Field Notes: Why the pyramids of Abydos are the most fascinating in Egypt

Editor’s Note: Peter Lacovara, Senior Curator at Emory University’s Carlos Museum, has worked on numerous expeditions in Egypt and published several books on his work and experience, including The Pyramids and Sphinx, Tombs and Temples of Giza, and Excavating Egypt: Great Discoveries from the Petrie Museum of Egyptology. The first blog in this series can be found here.

For some years, Abydos was a rather difficult place to visit in Egypt, requiring special permission for tourists. Today, the site is a bit more accessible. Though one cannot say that it holds great sightseeing treasures like the Great Pyramids of Giza or the Temples of Luxor, its significance in Egyptian history cannot be questioned.

Many mysteries surround this archaeological site. It was a holy site to the Egyptians, where some of the earliest rulers were probably buried, but it remained a focus of religious activity for thousands of years.

One such mystery surrounds the rubble core and casing stone that marks the remains of the last known royal pyramid built in Egypt, by the founder of the New Kingdom, Ahmose. A textual reference records a pyramid built by Tuthmosis I at Abydos, but nothing of it has ever been discovered.

In 1993, the Pennsylvania-Yale Institute of Fine Arts Expedition, led by Stephen Harvey, began a new survey of this complex, initiating ongoing excavations at and around the pyramid. We visited Stephen in 2002 during his stay at the Hotel Longchamps, a favorite Tour Egypt hotel on Zamalek in Cairo that has also become home for many Egyptologists on their way to their digs. Stephen has since moved on to the University of Chicago’s Oriental Institute, but his excavations continue, and a number of interesting finds have been made.

Ahmose Model GroupIn 2003, the team discovered three new buildings in Abydos. Among their findings were walls and related buildings near another pyramid, engraved bricks with the names of people responsible for the construction of the buildings, fragments of decorated limestone temple reliefs, parts of statues, and small inscribed stone slabs used as part of worship that are known as votive stelae.

The discoveries are part of a collection of documentation that pushes back the date of complex artistic representation of warfare in Egypt. The site has yielded the earliest-known paintings of horses and chariots used in battle, as well as the earliest-known representation of a practice that later became common in battle documentation: paintings of collections of the severed hands of enemies.

But Abydos has other stories to tell, such as those suggesting some women held extraordinary levels of power within their communities.

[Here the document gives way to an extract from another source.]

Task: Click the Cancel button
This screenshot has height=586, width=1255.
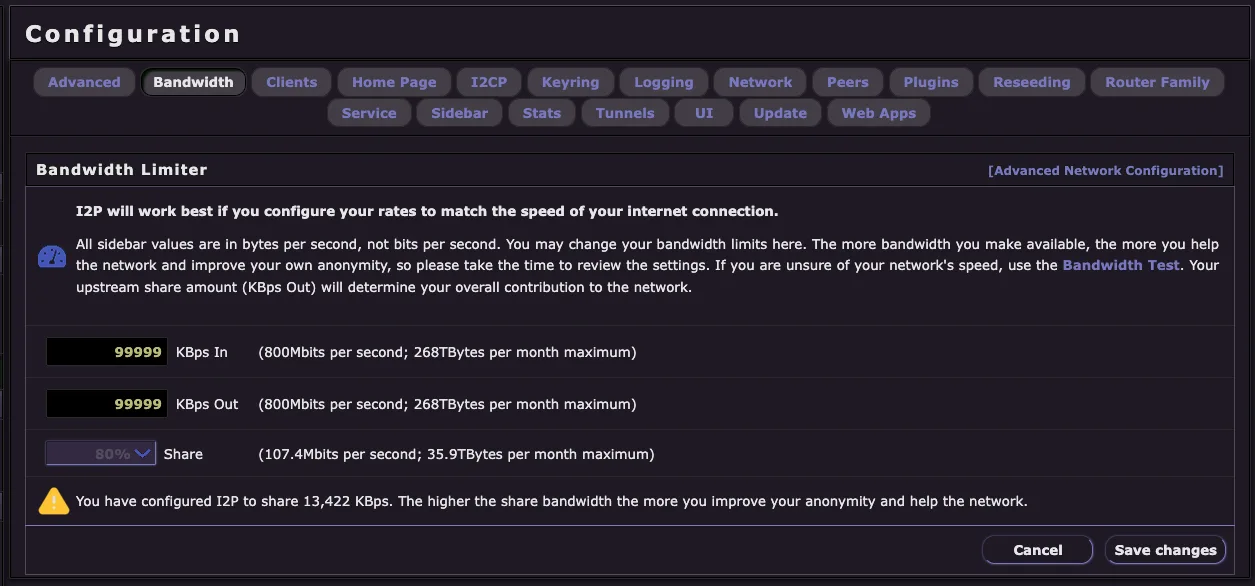Action: coord(1037,549)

One of the buildings the team discovered is a temple that was likely dedicated to Ahmose Nefertary, the wife and sister of the Pharaoh Ahmose, who ruled from about 1550 to 1525 B.C. and built Egypt’s last pyramid. The team also excavated at a pyramid dedicated to another important woman, Queen Tetisheri, grandmother of Ahmose and his wife.

Other areas around the pyramid have proved easier to deal with, however. In addition to the temple believed to be dedicated to Ahmose Nefertary, the team also found another temple. They also will excavate a large structure that measures 115 by 130 feet, and which may have been an administrative or production center for a cult that developed around Ahmose, who was considered a god.

 Located near what is thought to have been a bakery, this administration building may provide clues that underscore one of the sites fundamental values: it contains structures that are part of a working community. Scholars will learn what role the temple played in the economy and social organization of the community.

Hence, the Pyramid complex of Ahmose at Abydos, located at the junction between the low desert and the floodplain, not only includes a temple, but also a large, unfinished rock-cut tomb far out in the desert, and beyond that, at the foot of the cliffs, a stone and brick-walled platform probably intended to support a building which appears never to have been constructed. About halfway between the pyramid and tomb is the brick shrine dedicated to Ahmose’s grandmother, Tetisheri, where a stela that recorded Ahmose’s decision to build a shrine for her was found.

Really, of all the pyramids built in Egypt, that of Ahmose at Abydos is one of the most intriguing.

It signals the end of the Pyramid Age and to some extent, a changing of the guards in funerary practices. The earliest pyramids were focused on the sun god, Re, but even prior to Ahmose, the mythology surrounding the funerary god, Osiris, was being incorporated into the substructures of the later pyramids. By building his complex at Abydos, Ahmose certainly intended to associate his mortuary cult more directly with Osiris. After Ahmose, the kings of Egypt would, for the most part, completely abandon the pyramid structure.

However, Ahmose’s predecessors in the 17th Dynasty (Second Intermediate Period) were buried under similarly steeply angled, though much smaller, pyramids. Dr. Harvey suggests that Ahmose’s pyramid was intended to evoke a memory of the powerful national rulers of earlier periods, and hence reinforce his legitimacy as their heir. Given the substantial size of Ahmose’s pyramid, this is an attractive suggestion. Clearly, during the future excavations by Harvey’s team, the complex will offer up many interesting finds and advance our knowledge of the founding of Egypt’s New Kingdom empire period.